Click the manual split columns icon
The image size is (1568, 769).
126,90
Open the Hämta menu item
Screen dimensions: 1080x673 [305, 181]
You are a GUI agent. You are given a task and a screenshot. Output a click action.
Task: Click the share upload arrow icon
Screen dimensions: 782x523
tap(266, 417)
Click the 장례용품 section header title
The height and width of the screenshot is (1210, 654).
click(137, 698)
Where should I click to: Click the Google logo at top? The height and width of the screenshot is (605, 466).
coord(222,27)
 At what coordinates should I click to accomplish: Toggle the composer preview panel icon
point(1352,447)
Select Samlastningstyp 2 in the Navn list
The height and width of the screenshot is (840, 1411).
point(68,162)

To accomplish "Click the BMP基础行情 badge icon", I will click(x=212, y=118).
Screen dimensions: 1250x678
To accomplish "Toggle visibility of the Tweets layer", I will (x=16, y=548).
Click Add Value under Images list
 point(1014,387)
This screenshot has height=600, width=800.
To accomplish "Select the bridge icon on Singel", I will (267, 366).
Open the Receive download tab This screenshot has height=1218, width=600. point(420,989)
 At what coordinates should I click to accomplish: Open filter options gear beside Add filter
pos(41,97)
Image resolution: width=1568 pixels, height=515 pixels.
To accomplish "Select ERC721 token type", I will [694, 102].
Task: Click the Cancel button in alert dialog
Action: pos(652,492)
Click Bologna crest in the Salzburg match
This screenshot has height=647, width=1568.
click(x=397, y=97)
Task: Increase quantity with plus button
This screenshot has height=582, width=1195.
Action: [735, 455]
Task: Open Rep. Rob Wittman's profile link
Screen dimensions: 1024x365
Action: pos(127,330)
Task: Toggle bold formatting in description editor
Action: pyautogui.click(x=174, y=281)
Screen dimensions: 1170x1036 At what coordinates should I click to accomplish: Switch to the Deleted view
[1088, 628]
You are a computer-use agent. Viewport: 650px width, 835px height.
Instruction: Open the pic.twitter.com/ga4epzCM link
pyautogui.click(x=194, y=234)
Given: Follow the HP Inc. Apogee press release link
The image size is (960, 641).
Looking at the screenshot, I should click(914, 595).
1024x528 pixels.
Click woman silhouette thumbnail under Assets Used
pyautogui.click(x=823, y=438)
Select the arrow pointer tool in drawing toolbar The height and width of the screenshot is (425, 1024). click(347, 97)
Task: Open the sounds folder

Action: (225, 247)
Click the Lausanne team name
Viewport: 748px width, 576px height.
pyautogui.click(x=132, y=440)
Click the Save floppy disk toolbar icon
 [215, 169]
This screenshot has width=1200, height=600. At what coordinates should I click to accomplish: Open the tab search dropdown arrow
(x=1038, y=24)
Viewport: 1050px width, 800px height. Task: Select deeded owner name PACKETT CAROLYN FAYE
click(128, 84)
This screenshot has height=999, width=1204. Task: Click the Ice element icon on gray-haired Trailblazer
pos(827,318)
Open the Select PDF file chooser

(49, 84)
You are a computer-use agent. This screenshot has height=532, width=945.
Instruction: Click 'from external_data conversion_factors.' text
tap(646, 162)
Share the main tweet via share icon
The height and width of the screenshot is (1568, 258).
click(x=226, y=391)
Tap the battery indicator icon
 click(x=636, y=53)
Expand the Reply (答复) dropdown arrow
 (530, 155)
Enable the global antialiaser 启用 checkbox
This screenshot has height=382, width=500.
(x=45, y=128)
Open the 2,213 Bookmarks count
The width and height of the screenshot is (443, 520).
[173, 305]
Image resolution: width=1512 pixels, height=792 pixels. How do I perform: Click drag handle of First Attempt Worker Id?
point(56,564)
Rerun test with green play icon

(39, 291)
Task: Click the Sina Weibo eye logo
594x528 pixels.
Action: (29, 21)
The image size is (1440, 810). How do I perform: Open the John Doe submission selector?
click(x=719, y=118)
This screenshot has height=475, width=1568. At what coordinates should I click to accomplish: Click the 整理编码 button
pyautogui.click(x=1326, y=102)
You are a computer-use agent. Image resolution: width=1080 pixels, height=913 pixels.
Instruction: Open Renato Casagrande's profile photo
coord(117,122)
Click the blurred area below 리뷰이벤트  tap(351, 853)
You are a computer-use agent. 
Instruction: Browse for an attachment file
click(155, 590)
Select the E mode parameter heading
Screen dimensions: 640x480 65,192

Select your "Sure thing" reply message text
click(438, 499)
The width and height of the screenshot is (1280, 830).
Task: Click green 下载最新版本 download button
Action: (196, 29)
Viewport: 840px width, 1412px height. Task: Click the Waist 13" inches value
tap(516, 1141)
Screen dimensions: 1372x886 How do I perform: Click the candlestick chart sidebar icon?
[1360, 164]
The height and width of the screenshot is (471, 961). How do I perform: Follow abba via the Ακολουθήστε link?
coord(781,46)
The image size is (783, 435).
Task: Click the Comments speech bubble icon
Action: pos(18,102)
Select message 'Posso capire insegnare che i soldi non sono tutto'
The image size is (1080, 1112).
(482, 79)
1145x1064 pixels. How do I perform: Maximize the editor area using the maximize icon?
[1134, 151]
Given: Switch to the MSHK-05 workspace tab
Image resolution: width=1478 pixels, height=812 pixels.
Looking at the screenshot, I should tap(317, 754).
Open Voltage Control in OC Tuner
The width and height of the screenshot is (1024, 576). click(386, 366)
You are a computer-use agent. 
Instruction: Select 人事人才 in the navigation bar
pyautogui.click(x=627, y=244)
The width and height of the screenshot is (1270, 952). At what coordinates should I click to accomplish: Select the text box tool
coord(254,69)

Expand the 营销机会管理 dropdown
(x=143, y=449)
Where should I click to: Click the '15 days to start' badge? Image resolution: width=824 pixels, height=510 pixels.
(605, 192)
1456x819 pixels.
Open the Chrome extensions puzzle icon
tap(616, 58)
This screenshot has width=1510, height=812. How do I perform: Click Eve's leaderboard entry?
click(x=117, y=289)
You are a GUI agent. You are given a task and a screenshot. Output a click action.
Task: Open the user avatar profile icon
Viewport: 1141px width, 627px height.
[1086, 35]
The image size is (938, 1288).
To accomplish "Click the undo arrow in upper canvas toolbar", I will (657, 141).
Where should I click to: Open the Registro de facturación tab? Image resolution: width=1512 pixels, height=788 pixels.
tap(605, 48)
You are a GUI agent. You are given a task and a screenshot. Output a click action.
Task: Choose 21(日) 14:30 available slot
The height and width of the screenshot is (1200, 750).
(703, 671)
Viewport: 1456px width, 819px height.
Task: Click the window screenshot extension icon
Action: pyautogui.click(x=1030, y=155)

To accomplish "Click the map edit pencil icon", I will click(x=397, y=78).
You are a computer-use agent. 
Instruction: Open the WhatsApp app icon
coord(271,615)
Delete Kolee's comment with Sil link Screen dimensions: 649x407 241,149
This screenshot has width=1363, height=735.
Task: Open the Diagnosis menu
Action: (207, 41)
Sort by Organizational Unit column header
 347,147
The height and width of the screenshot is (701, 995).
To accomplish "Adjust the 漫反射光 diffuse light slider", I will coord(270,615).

# # # # # # #

Prompt: Update the rows above by replacing "computer-use agent" with "desktop automation agent" wherever it occurs, leaving everything else unchanged.

The solution:
Click the manual split columns icon
The image size is (1568, 769).
126,90
Open the Hämta menu item
Screen dimensions: 1080x673 [305, 181]
You are a GUI agent. You are given a task and a screenshot. Output a click action.
Task: Click the share upload arrow icon
Screen dimensions: 782x523
tap(266, 417)
Click the 장례용품 section header title
The height and width of the screenshot is (1210, 654).
click(137, 698)
Where should I click to: Click the Google logo at top? The height and width of the screenshot is (605, 466).
coord(222,27)
 At what coordinates should I click to accomplish: Toggle the composer preview panel icon
point(1352,447)
Select Samlastningstyp 2 in the Navn list
The height and width of the screenshot is (840, 1411).
point(68,162)

To accomplish "Click the BMP基础行情 badge icon", I will click(x=212, y=118).
Screen dimensions: 1250x678
To accomplish "Toggle visibility of the Tweets layer", I will (x=16, y=548).
Click Add Value under Images list
 point(1014,387)
This screenshot has height=600, width=800.
To accomplish "Select the bridge icon on Singel", I will (267, 366).
Open the Receive download tab This screenshot has height=1218, width=600. point(420,989)
 At what coordinates should I click to accomplish: Open filter options gear beside Add filter
pos(41,97)
Image resolution: width=1568 pixels, height=515 pixels.
To accomplish "Select ERC721 token type", I will [694, 102].
Task: Click the Cancel button in alert dialog
Action: pos(652,492)
Click Bologna crest in the Salzburg match
This screenshot has height=647, width=1568.
click(x=397, y=97)
Task: Increase quantity with plus button
This screenshot has height=582, width=1195.
Action: [735, 455]
Task: Open Rep. Rob Wittman's profile link
Screen dimensions: 1024x365
Action: pos(127,330)
Task: Toggle bold formatting in description editor
Action: pyautogui.click(x=174, y=281)
Screen dimensions: 1170x1036 At what coordinates should I click to accomplish: Switch to the Deleted view
[1088, 628]
You are a desktop automation agent. Viewport: 650px width, 835px height.
Instruction: Open the pic.twitter.com/ga4epzCM link
pyautogui.click(x=194, y=234)
Given: Follow the HP Inc. Apogee press release link
The image size is (960, 641).
Looking at the screenshot, I should click(914, 595).
1024x528 pixels.
Click woman silhouette thumbnail under Assets Used
pyautogui.click(x=823, y=438)
Select the arrow pointer tool in drawing toolbar The height and width of the screenshot is (425, 1024). click(347, 97)
Task: Open the sounds folder

Action: (225, 247)
Click the Lausanne team name
Viewport: 748px width, 576px height.
pyautogui.click(x=132, y=440)
Click the Save floppy disk toolbar icon
 [215, 169]
This screenshot has width=1200, height=600. At what coordinates should I click to accomplish: Open the tab search dropdown arrow
(x=1038, y=24)
Viewport: 1050px width, 800px height. Task: Select deeded owner name PACKETT CAROLYN FAYE
click(128, 84)
This screenshot has height=999, width=1204. Task: Click the Ice element icon on gray-haired Trailblazer
pos(827,318)
Open the Select PDF file chooser

(49, 84)
You are a desktop automation agent. This screenshot has height=532, width=945.
Instruction: Click 'from external_data conversion_factors.' text
tap(646, 162)
Share the main tweet via share icon
The height and width of the screenshot is (1568, 258).
click(x=226, y=391)
Tap the battery indicator icon
 click(x=636, y=53)
Expand the Reply (答复) dropdown arrow
 (530, 155)
Enable the global antialiaser 启用 checkbox
This screenshot has height=382, width=500.
(x=45, y=128)
Open the 2,213 Bookmarks count
The width and height of the screenshot is (443, 520).
[173, 305]
Image resolution: width=1512 pixels, height=792 pixels. How do I perform: Click drag handle of First Attempt Worker Id?
point(56,564)
Rerun test with green play icon

(39, 291)
Task: Click the Sina Weibo eye logo
594x528 pixels.
Action: (29, 21)
The image size is (1440, 810). How do I perform: Open the John Doe submission selector?
click(x=719, y=118)
This screenshot has height=475, width=1568. At what coordinates should I click to accomplish: Click the 整理编码 button
pyautogui.click(x=1326, y=102)
You are a desktop automation agent. Image resolution: width=1080 pixels, height=913 pixels.
Instruction: Open Renato Casagrande's profile photo
coord(117,122)
Click the blurred area below 리뷰이벤트  tap(351, 853)
You are a desktop automation agent. 
Instruction: Browse for an attachment file
click(155, 590)
Select the E mode parameter heading
Screen dimensions: 640x480 65,192

Select your "Sure thing" reply message text
click(438, 499)
The width and height of the screenshot is (1280, 830).
Task: Click green 下载最新版本 download button
Action: (196, 29)
Viewport: 840px width, 1412px height. Task: Click the Waist 13" inches value
tap(516, 1141)
Screen dimensions: 1372x886 How do I perform: Click the candlestick chart sidebar icon?
[1360, 164]
The height and width of the screenshot is (471, 961). How do I perform: Follow abba via the Ακολουθήστε link?
coord(781,46)
The image size is (783, 435).
Task: Click the Comments speech bubble icon
Action: pos(18,102)
Select message 'Posso capire insegnare che i soldi non sono tutto'
The image size is (1080, 1112).
(482, 79)
1145x1064 pixels. How do I perform: Maximize the editor area using the maximize icon?
[1134, 151]
Given: Switch to the MSHK-05 workspace tab
Image resolution: width=1478 pixels, height=812 pixels.
Looking at the screenshot, I should tap(317, 754).
Open Voltage Control in OC Tuner
The width and height of the screenshot is (1024, 576). click(386, 366)
You are a desktop automation agent. 
Instruction: Select 人事人才 in the navigation bar
pyautogui.click(x=627, y=244)
The width and height of the screenshot is (1270, 952). At what coordinates should I click to accomplish: Select the text box tool
coord(254,69)

Expand the 营销机会管理 dropdown
(x=143, y=449)
Where should I click to: Click the '15 days to start' badge? Image resolution: width=824 pixels, height=510 pixels.
(605, 192)
1456x819 pixels.
Open the Chrome extensions puzzle icon
tap(616, 58)
This screenshot has width=1510, height=812. How do I perform: Click Eve's leaderboard entry?
click(x=117, y=289)
You are a GUI agent. You are given a task and a screenshot. Output a click action.
Task: Open the user avatar profile icon
Viewport: 1141px width, 627px height.
[1086, 35]
The image size is (938, 1288).
To accomplish "Click the undo arrow in upper canvas toolbar", I will (657, 141).
Where should I click to: Open the Registro de facturación tab? Image resolution: width=1512 pixels, height=788 pixels.
tap(605, 48)
You are a GUI agent. You are given a task and a screenshot. Output a click action.
Task: Choose 21(日) 14:30 available slot
The height and width of the screenshot is (1200, 750).
(703, 671)
Viewport: 1456px width, 819px height.
Task: Click the window screenshot extension icon
Action: pyautogui.click(x=1030, y=155)

To accomplish "Click the map edit pencil icon", I will click(x=397, y=78).
You are a desktop automation agent. 
Instruction: Open the WhatsApp app icon
coord(271,615)
Delete Kolee's comment with Sil link Screen dimensions: 649x407 241,149
This screenshot has width=1363, height=735.
Task: Open the Diagnosis menu
Action: (207, 41)
Sort by Organizational Unit column header
 347,147
The height and width of the screenshot is (701, 995).
To accomplish "Adjust the 漫反射光 diffuse light slider", I will coord(270,615).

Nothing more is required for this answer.